Monday, 15 June 2015

Halhjem Helleristninger

From this blood was made the sea and the lakes,
From this flesh the earth, and from this hair the trees,
From these bones the mountain; rocks and pebbles from the teeth.

It was a secret, hidden place. The dark, almost purple hued crag of rock loomed out; a natural incision into the otherwise soft and mossy track. At first it seemed that it would reveal a dark and hollow space within, but it was simply a surface. The rock was porous and weather beaten.

Such a flood of blood flowed from his sore and gaping wounds, that all were drowned, except for a couple of lovers, who escaped by climbing into a narrow oaken casket. They were carried along by the current of thick flowing blood, still warm and pulsing from the throbbing wound. They clung onto each other whilst being jolted forcefully together by the rhythmical pounding of the waves against the sides of the casket.

A great, yawning, cavernous void opened out onto the fjord. The cold, dark water lay silently beneath the arched crevice of rock, seeping in between the tiniest of cracks, and leaving behind a slimy coating of rusty red as it withdrew at low tide. There appeared to be total darkness inside the cave, a place seemingly without walls, leading on and on and on.

The lips surrounding the darkness of the interior are parched and bleached by sunlight. Just inside, the air is thick with moisture as the water evaporates in the heat. Further on, the air seems to clutch at one, like the cold and icy fingers of death clinging on to a living body; caressing its back and loosely smothering its face. Yet there is a stirring in the water, as though something within has come to life.

The carvings had been rounded and worn away over time, and had been highlighted in red paint. Things fade and disappear over time; they shrink back into the world of matter, formless and nameless, much as they may have begun. The mists of time have already erased their meaning, despite the most valiant efforts to preserve and interpret them.

As the carcass decayed, maggots appeared in its flesh. They fed upon the rotting matter, and as they did so, their form evolved into something resembling man.
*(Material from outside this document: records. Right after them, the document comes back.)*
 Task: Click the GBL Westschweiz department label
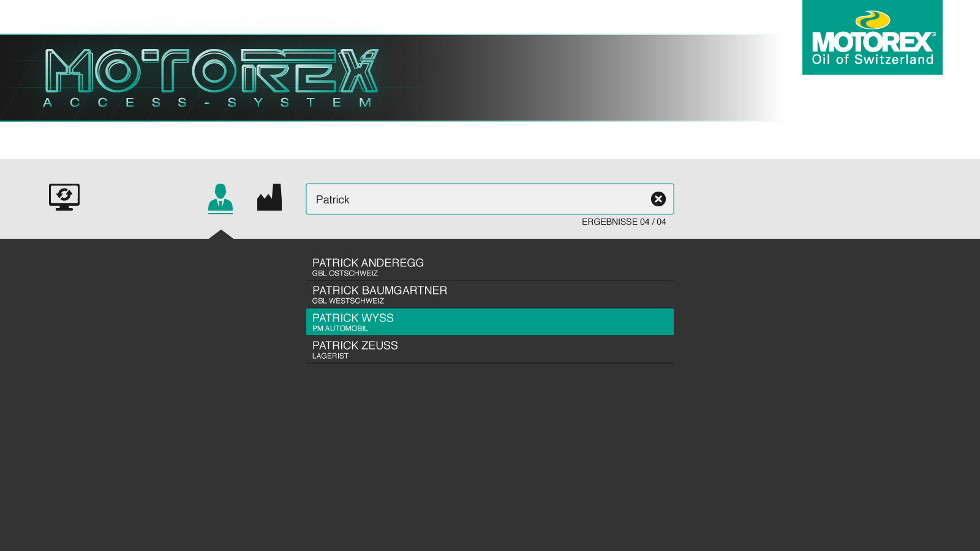click(348, 301)
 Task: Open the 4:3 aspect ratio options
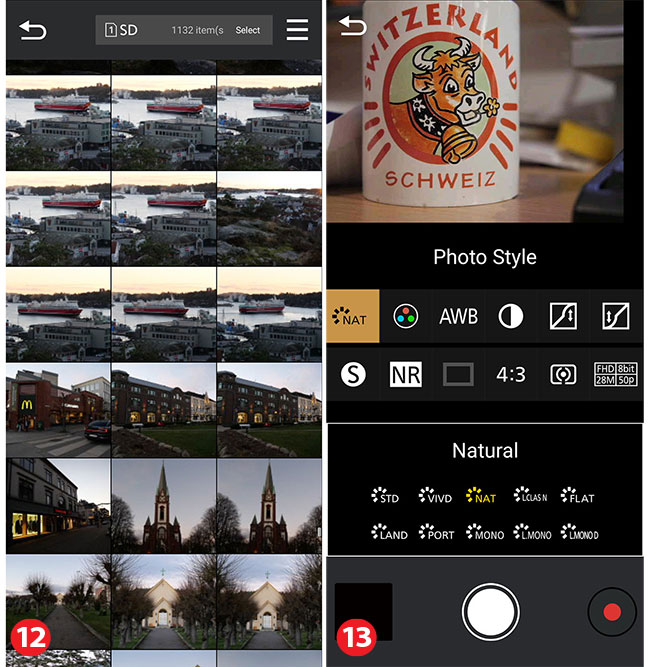click(x=510, y=375)
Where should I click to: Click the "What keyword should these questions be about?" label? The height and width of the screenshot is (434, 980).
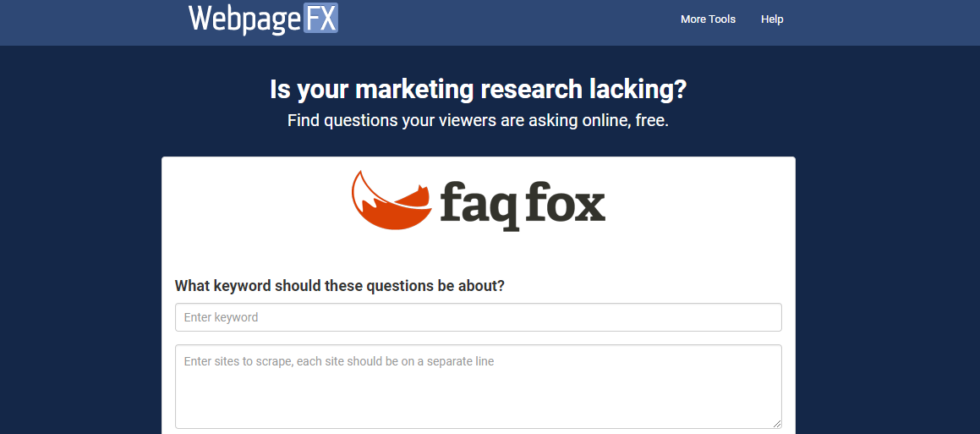[x=339, y=286]
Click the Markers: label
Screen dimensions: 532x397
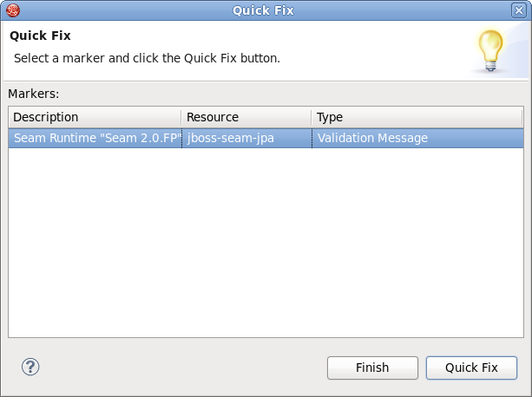tap(34, 93)
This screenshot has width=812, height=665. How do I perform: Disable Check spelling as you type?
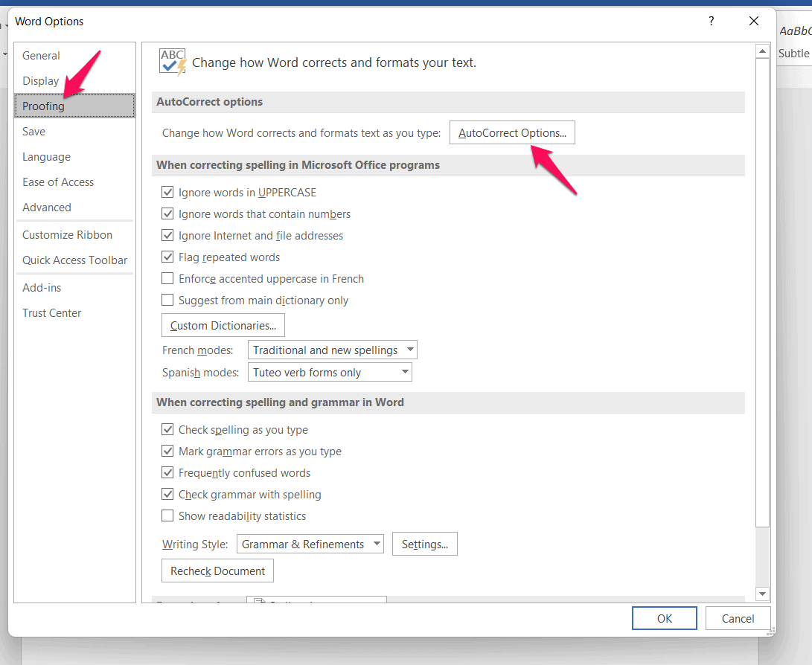click(x=167, y=430)
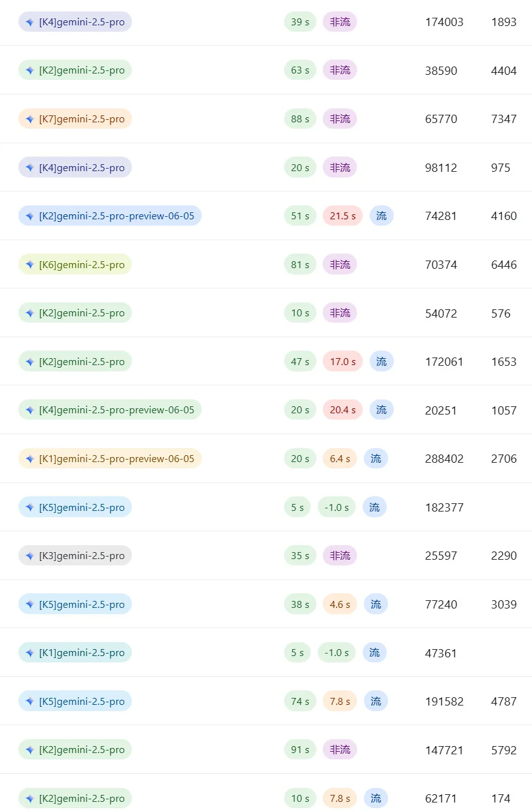This screenshot has width=532, height=812.
Task: Click the 17.0 s red latency badge
Action: 342,362
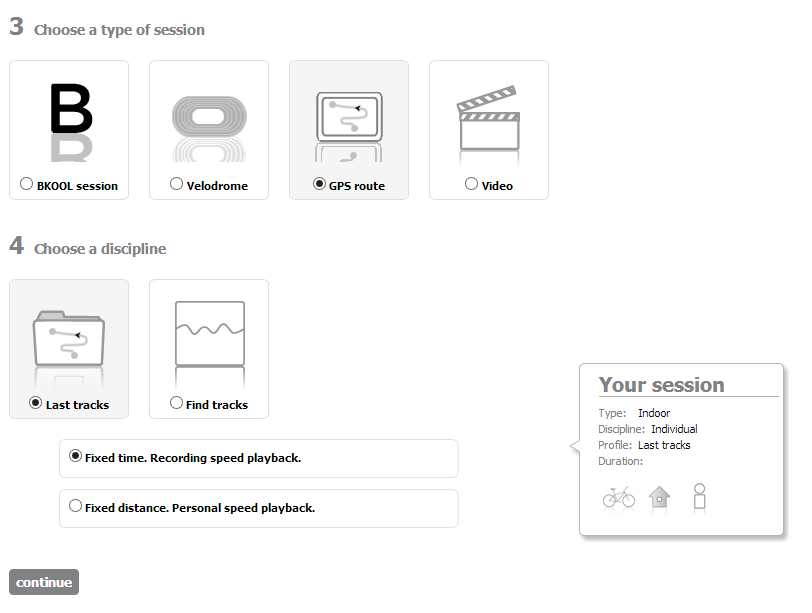Click the Find tracks label text
Screen dimensions: 812x613
coord(217,405)
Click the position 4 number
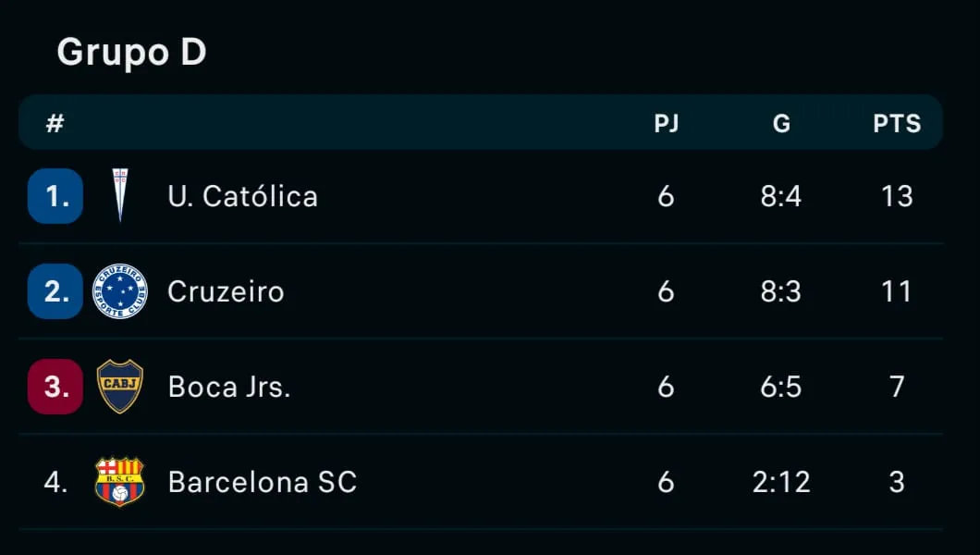 55,482
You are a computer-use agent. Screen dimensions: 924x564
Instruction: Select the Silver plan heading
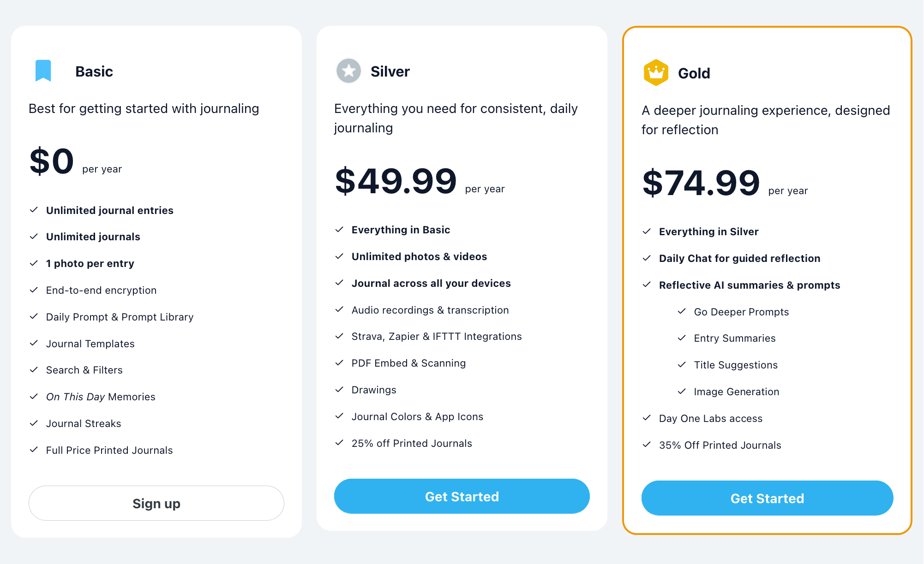point(390,71)
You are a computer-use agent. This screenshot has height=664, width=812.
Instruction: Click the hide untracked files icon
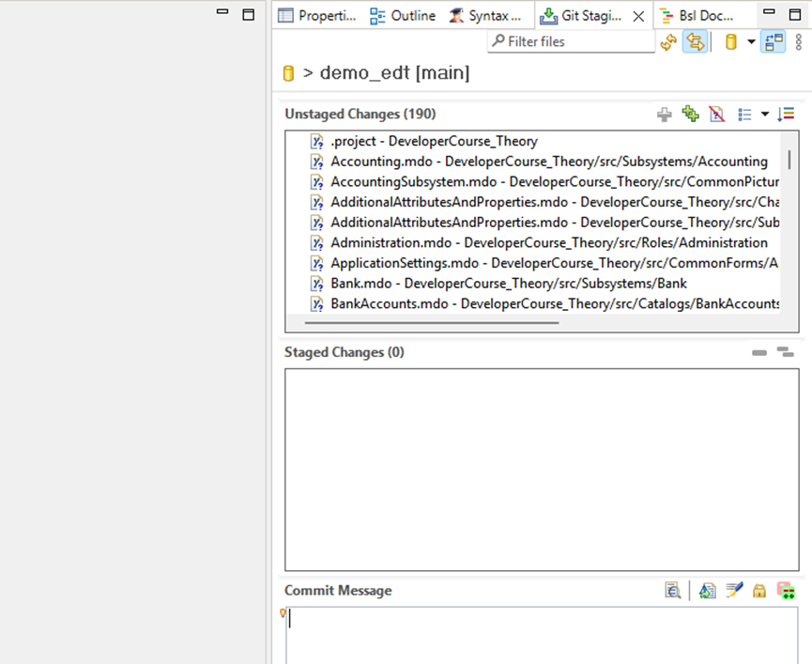[x=717, y=115]
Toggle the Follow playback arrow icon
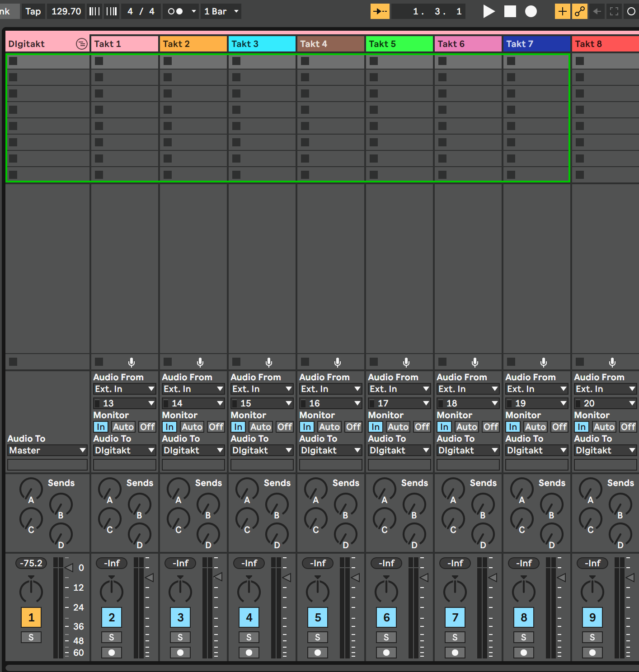Screen dimensions: 639x672 click(380, 11)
Their skin hardened from the soft and translucent membrane of a maggot, so that they could withstand the light of the sun and the cold of night, although they continued to live in the earth and rocks, burrowing deep into the corpse, which had first sustained them.

The skull was lifted high up above the earth, and from this became the sky,
The brain was thrown up towards the crown of the skull with such might,
That in unravelling it became the clouds.